Who mothered you in addition to or instead of or beside your biological mother?
As we celebrate mothers this Sunday, I invite you to answer this question.
For me, there were many such women. Women in my family; Mary Lauver, our pastor’s wife and a leader in her own right, and many others in my church. My teachers. Then there was summer camp. And this woman.
Catherine R. Mumaw entered my life first as the director of summer camp at Laurelville Mennonite camp in 1959. I turned eleven years old that summer.
I remember three things about Catherine from my deep memory well:
- she was a woman in charge.
- she had a lovely lilting southern accent. Yet she wore a covering like my mother. This combination amazed me.
- she loved to sing and she led singing with confidence, just like she led the prayers and the announcements.
Catherine showed up in my life again during college. As one of the first women in the Mennonite Church to earn a Ph.D., Catherine taught home economics and fine arts at Eastern Mennonite College. Here’s how she looked in the 1970 yearbook, the Shen. Most of her colleagues were male.
Professional model and colleague
I took fine arts from Catherine and remember her as an enthusiastic professor with high standards. She pulled my best work out of me, taught me about the architecture of cathedrals, the vanishing point in classical art, and the structure of the symphony.
Later, Catherine and I both served on the faculty of Goshen College during a time of great change in her field of home economics. She later went on to teach at Oregon State University for several years, making international work her chosen focus. This work became a springboard for the next four years as a volunteer education adviser at Kathmandu University in Nepal.

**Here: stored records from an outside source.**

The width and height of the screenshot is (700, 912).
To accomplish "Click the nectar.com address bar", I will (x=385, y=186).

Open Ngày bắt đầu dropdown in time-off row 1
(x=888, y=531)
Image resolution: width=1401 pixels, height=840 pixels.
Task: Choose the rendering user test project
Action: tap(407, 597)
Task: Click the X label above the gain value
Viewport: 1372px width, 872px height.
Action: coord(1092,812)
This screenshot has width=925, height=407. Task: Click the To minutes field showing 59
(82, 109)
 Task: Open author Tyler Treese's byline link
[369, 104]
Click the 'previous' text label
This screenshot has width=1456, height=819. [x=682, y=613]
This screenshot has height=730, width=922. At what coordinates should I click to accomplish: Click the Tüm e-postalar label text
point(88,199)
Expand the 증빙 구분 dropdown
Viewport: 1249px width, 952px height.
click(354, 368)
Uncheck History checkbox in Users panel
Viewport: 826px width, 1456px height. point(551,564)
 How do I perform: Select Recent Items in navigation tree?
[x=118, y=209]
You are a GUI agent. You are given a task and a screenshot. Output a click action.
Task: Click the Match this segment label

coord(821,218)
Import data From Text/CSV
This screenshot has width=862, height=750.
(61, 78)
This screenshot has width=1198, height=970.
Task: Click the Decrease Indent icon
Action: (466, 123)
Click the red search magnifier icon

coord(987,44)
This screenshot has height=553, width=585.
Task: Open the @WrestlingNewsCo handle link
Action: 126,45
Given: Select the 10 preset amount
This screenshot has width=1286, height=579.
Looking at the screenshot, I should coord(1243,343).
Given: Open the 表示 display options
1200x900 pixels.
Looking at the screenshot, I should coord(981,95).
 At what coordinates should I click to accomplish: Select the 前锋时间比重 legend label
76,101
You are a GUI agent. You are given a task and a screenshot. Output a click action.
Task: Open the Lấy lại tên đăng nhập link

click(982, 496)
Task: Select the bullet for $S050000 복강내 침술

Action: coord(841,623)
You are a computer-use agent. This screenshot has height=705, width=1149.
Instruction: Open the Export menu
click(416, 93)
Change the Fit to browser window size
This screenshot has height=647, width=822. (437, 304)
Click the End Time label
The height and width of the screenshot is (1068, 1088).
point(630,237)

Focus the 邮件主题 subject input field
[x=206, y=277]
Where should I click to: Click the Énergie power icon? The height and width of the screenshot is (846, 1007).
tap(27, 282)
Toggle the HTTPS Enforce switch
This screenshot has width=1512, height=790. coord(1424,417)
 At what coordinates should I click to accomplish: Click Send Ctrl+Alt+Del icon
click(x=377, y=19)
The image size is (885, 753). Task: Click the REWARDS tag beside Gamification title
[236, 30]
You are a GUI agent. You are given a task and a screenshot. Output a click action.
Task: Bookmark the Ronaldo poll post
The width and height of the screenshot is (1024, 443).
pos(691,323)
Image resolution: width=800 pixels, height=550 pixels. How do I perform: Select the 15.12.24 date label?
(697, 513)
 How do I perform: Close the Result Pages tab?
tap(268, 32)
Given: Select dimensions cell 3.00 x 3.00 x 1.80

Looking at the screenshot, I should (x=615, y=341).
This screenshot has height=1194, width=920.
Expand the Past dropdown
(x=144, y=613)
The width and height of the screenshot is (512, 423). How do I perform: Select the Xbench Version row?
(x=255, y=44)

Catherine and I have become friends again in our post-retirement years. Catherine has been battling cancer. She has neither denied that fact nor wallowed in it. Instead, she continues to mother me by modeling what I hope to do as I contemplate the end of my own life. She laughs. She gives away her possessions to her friends. And she continues to make things.
Catherine stopped by my house with a present the other day. It’s a musical memoir: a CD with an accompanying booklet. It details eighty years of musical education in the family, church, and academy. It begins with “Jesus Loves Me” and ends with Lutkin’s “The Lord Bless You and Keep You.”
Catherine has no biological children. She married Clair Basinger late in life and has become mother to his four daughters who have brought her great joy: Eileen, Carolyn, Darlene, and Debbie. Yet even if she had not become a mother through marriage, she would still be among my mothers.
I have her songs on a CD with this picture on the cover.
But what I really have are her songs and stories in my heart. Through her work as musical memoirist and storyteller, I can carry her stories. They amplify my alto voice the way that soprano, bass, and tenor surround me in church.
In my mind’s eye I will always see her, in front of all those girls at camp, being in charge, and singing!
Who are your mothers? Please select one woman who has influenced you and say why and how you remember her below. Or give us one of your own musical memories.